Flut an neuen Bewerbern?
Wer jetzt denkt,
"Das ist ja super für uns, wir haben volle Auftragsbücher und können noch zusätzliches Personal gebrauchen. Der Bewerbermarkt wird sich nun entspannen und wir erhalten massenhaft aktive Zuschriften."
... der liegt gänzlich falsch.
Denn auf diese Entspannung und eine Flut an arbeitslosen Fach- und Führungskräften in der Bauindustrie wird man noch lange warten können. Insbesondere wenn man wirklich gute, motivierte und kompetente Mitarbeiter anstrebt, die nicht nach wenigen Monaten, beim ersten Stress oder einem leicht höheren Angebot wieder verschwinden.

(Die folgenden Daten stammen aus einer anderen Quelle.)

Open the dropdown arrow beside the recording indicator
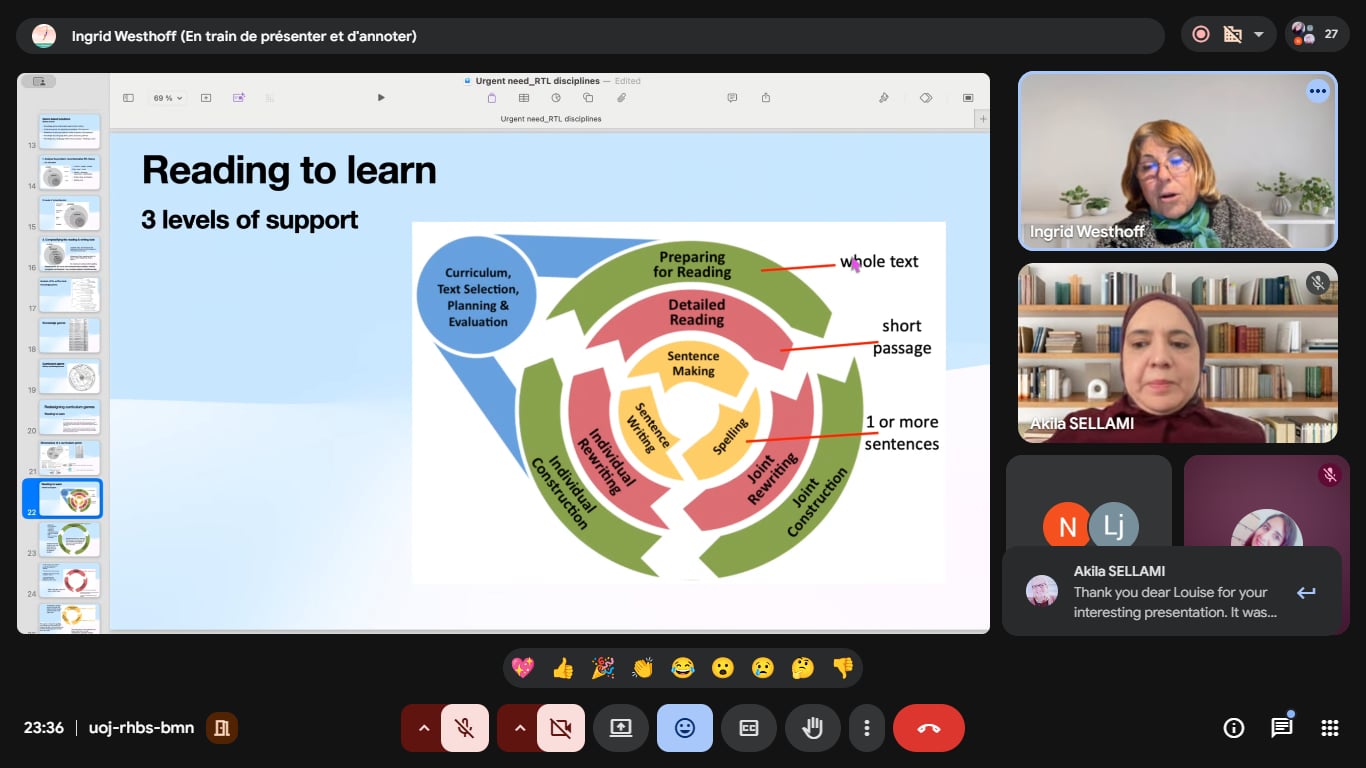The image size is (1366, 768). [1258, 34]
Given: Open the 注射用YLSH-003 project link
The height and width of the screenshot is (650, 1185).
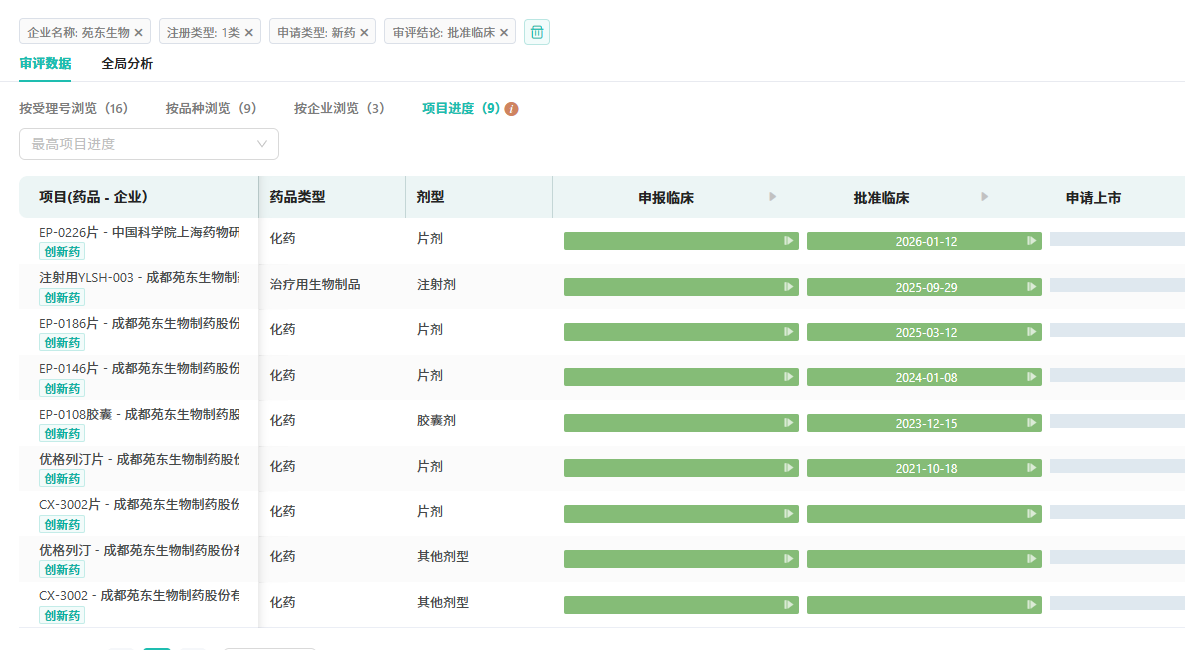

Verkäufe an größere Unternehmen, um das eigene Firmenbestehen zu gewährleisten
Im Beispiel der Calvias Gebäudetechnik war zu sehen war, dass die Firma an die ROM-Technik verkauft wurde. Diese gehört wiederum zur Zech Firmengruppe gehört. Und die Zechgruppe ist insbesondere in den letzten Jahren deutlich gewachsen. Die Hauptgründe hierfür waren einige und teilweise sehr große und lukrative Zukäufe in jüngster Vergangenheit. So wurden unter anderem folgende Unternehmen gekauft und sind nun Teil des „Zech-Imperiums“:
- Die BAM Deutschland AG
- Die Wayss & Freytag Ingenieurbau AG
- Und wie angesprochen die ROM Technik GmbH & Co. KG mit der Calvias Gebäudetechnik GmbH
Andere Beispiele, in denen große, zahlungskräftige und sehr erfolgreiche Unternehmen kleinere oder mittelständische übernommen haben, sind
- die Porr AG mit der Übernahme der Firma G-S Straßenbau GmbH
- sowie das Unternehmen Salvia Gebäudetechnik aus München, die die J. Rehms Gebäudetechnik aufgekauft haben.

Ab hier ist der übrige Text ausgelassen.